**STATED GOAL**
Please write out every item below word for word, keeping each line as it stands.

**Items taken from a data source**

---*---

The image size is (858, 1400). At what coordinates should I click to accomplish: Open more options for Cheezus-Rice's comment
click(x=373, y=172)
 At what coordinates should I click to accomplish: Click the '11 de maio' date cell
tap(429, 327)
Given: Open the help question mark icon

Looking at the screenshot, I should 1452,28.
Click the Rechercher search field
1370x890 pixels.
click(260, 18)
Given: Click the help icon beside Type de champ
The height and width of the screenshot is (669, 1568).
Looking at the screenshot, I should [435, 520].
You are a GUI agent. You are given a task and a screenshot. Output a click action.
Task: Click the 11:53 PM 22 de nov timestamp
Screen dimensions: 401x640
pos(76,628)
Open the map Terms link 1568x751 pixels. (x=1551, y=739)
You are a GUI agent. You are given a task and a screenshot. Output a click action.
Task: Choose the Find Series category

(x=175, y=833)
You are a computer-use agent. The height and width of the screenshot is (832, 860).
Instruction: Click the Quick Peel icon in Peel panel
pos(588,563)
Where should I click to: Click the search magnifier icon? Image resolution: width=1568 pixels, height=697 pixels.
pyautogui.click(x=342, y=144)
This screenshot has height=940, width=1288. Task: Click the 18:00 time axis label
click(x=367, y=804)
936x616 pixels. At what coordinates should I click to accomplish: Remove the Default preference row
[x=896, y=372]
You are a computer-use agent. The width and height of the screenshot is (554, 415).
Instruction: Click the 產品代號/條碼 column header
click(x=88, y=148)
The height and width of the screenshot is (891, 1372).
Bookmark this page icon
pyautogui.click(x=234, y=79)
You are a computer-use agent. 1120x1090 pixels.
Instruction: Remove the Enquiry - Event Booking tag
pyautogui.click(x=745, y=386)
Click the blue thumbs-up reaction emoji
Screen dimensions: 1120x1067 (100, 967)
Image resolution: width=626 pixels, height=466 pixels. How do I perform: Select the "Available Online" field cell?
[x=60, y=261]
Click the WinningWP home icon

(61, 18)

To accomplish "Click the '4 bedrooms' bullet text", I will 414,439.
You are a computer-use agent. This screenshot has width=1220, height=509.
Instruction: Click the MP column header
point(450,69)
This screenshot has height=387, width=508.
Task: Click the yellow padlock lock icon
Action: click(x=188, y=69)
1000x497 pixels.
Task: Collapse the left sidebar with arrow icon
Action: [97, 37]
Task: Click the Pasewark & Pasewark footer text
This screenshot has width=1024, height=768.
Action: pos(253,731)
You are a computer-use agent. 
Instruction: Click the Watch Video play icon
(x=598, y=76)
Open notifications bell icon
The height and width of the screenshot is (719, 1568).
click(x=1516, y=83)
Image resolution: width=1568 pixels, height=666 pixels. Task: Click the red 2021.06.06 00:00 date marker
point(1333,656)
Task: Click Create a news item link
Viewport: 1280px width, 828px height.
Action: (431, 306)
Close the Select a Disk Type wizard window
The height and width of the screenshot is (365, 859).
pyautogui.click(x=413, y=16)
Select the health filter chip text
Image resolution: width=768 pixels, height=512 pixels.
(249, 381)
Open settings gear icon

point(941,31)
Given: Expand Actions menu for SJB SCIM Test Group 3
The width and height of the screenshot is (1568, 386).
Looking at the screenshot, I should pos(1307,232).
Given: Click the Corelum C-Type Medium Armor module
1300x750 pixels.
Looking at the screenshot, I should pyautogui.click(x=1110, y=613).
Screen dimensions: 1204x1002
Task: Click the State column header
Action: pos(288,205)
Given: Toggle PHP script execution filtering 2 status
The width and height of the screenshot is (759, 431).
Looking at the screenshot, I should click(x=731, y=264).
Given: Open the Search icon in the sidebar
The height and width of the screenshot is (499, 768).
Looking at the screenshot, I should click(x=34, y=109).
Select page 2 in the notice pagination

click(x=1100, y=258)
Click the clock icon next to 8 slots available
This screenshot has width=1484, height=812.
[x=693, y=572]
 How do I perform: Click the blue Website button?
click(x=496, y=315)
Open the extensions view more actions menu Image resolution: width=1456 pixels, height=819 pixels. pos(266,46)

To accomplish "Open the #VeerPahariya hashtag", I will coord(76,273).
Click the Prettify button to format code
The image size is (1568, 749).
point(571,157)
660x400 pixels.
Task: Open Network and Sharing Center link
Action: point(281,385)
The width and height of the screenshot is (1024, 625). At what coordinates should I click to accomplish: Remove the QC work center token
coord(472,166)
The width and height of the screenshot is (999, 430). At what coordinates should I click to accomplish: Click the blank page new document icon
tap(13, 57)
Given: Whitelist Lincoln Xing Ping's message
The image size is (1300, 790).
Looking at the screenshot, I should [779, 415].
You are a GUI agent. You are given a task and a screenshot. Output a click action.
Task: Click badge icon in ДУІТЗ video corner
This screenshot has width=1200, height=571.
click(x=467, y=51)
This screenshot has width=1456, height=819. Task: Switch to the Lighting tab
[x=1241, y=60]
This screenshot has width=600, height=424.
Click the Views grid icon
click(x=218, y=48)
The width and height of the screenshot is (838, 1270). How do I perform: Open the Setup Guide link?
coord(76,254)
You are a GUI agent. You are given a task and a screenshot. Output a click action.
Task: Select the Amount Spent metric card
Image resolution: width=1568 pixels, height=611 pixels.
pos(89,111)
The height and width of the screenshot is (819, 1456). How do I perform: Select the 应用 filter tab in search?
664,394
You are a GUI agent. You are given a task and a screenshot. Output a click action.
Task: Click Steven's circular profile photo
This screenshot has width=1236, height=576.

---*---

**OUTPUT FOR THIS TASK**
The image size is (858, 1400). At what coordinates should I click to accomplish: Open more options for Cheezus-Rice's comment
click(x=373, y=172)
 At what coordinates should I click to accomplish: Click the '11 de maio' date cell
tap(429, 327)
Given: Open the help question mark icon

Looking at the screenshot, I should 1452,28.
Click the Rechercher search field
1370x890 pixels.
click(260, 18)
Given: Click the help icon beside Type de champ
The height and width of the screenshot is (669, 1568).
Looking at the screenshot, I should [435, 520].
You are a GUI agent. You are given a task and a screenshot. Output a click action.
Task: Click the 11:53 PM 22 de nov timestamp
Screen dimensions: 401x640
pos(76,628)
Open the map Terms link 1568x751 pixels. (x=1551, y=739)
You are a GUI agent. You are given a task and a screenshot. Output a click action.
Task: Choose the Find Series category

(x=175, y=833)
You are a computer-use agent. The height and width of the screenshot is (832, 860).
Instruction: Click the Quick Peel icon in Peel panel
pos(588,563)
Where should I click to: Click the search magnifier icon? Image resolution: width=1568 pixels, height=697 pixels.
pyautogui.click(x=342, y=144)
This screenshot has height=940, width=1288. Task: Click the 18:00 time axis label
click(x=367, y=804)
936x616 pixels. At what coordinates should I click to accomplish: Remove the Default preference row
[x=896, y=372]
You are a computer-use agent. The width and height of the screenshot is (554, 415).
Instruction: Click the 產品代號/條碼 column header
click(x=88, y=148)
The height and width of the screenshot is (891, 1372).
Bookmark this page icon
pyautogui.click(x=234, y=79)
You are a computer-use agent. 1120x1090 pixels.
Instruction: Remove the Enquiry - Event Booking tag
pyautogui.click(x=745, y=386)
Click the blue thumbs-up reaction emoji
Screen dimensions: 1120x1067 (100, 967)
Image resolution: width=626 pixels, height=466 pixels. How do I perform: Select the "Available Online" field cell?
[x=60, y=261]
Click the WinningWP home icon

(61, 18)

To accomplish "Click the '4 bedrooms' bullet text", I will 414,439.
You are a computer-use agent. This screenshot has width=1220, height=509.
Instruction: Click the MP column header
point(450,69)
This screenshot has height=387, width=508.
Task: Click the yellow padlock lock icon
Action: click(x=188, y=69)
1000x497 pixels.
Task: Collapse the left sidebar with arrow icon
Action: [97, 37]
Task: Click the Pasewark & Pasewark footer text
This screenshot has width=1024, height=768.
Action: pos(253,731)
You are a computer-use agent. 
Instruction: Click the Watch Video play icon
(x=598, y=76)
Open notifications bell icon
The height and width of the screenshot is (719, 1568).
click(x=1516, y=83)
Image resolution: width=1568 pixels, height=666 pixels. Task: Click the red 2021.06.06 00:00 date marker
point(1333,656)
Task: Click Create a news item link
Viewport: 1280px width, 828px height.
Action: (431, 306)
Close the Select a Disk Type wizard window
The height and width of the screenshot is (365, 859).
pyautogui.click(x=413, y=16)
Select the health filter chip text
Image resolution: width=768 pixels, height=512 pixels.
(249, 381)
Open settings gear icon

point(941,31)
Given: Expand Actions menu for SJB SCIM Test Group 3
The width and height of the screenshot is (1568, 386).
Looking at the screenshot, I should pos(1307,232).
Given: Click the Corelum C-Type Medium Armor module
1300x750 pixels.
Looking at the screenshot, I should pyautogui.click(x=1110, y=613).
Screen dimensions: 1204x1002
Task: Click the State column header
Action: pos(288,205)
Given: Toggle PHP script execution filtering 2 status
The width and height of the screenshot is (759, 431).
Looking at the screenshot, I should click(x=731, y=264).
Given: Open the Search icon in the sidebar
The height and width of the screenshot is (499, 768).
Looking at the screenshot, I should click(x=34, y=109).
Select page 2 in the notice pagination

click(x=1100, y=258)
Click the clock icon next to 8 slots available
This screenshot has width=1484, height=812.
[x=693, y=572]
 How do I perform: Click the blue Website button?
click(x=496, y=315)
Open the extensions view more actions menu Image resolution: width=1456 pixels, height=819 pixels. pos(266,46)

To accomplish "Open the #VeerPahariya hashtag", I will coord(76,273).
Click the Prettify button to format code
The image size is (1568, 749).
point(571,157)
660x400 pixels.
Task: Open Network and Sharing Center link
Action: point(281,385)
The width and height of the screenshot is (1024, 625). At what coordinates should I click to accomplish: Remove the QC work center token
coord(472,166)
The width and height of the screenshot is (999, 430). At what coordinates should I click to accomplish: Click the blank page new document icon
tap(13, 57)
Given: Whitelist Lincoln Xing Ping's message
The image size is (1300, 790).
Looking at the screenshot, I should [779, 415].
You are a GUI agent. You are given a task and a screenshot. Output a click action.
Task: Click badge icon in ДУІТЗ video corner
This screenshot has width=1200, height=571.
click(x=467, y=51)
This screenshot has width=1456, height=819. Task: Switch to the Lighting tab
[x=1241, y=60]
This screenshot has width=600, height=424.
Click the Views grid icon
click(x=218, y=48)
The width and height of the screenshot is (838, 1270). How do I perform: Open the Setup Guide link?
coord(76,254)
You are a GUI agent. You are given a task and a screenshot. Output a click action.
Task: Select the Amount Spent metric card
Image resolution: width=1568 pixels, height=611 pixels.
pos(89,111)
The height and width of the screenshot is (819, 1456). How do I perform: Select the 应用 filter tab in search?
664,394
You are a GUI agent. You are given a task and a screenshot. Output a click action.
Task: Click Steven's circular profile photo
This screenshot has width=1236, height=576.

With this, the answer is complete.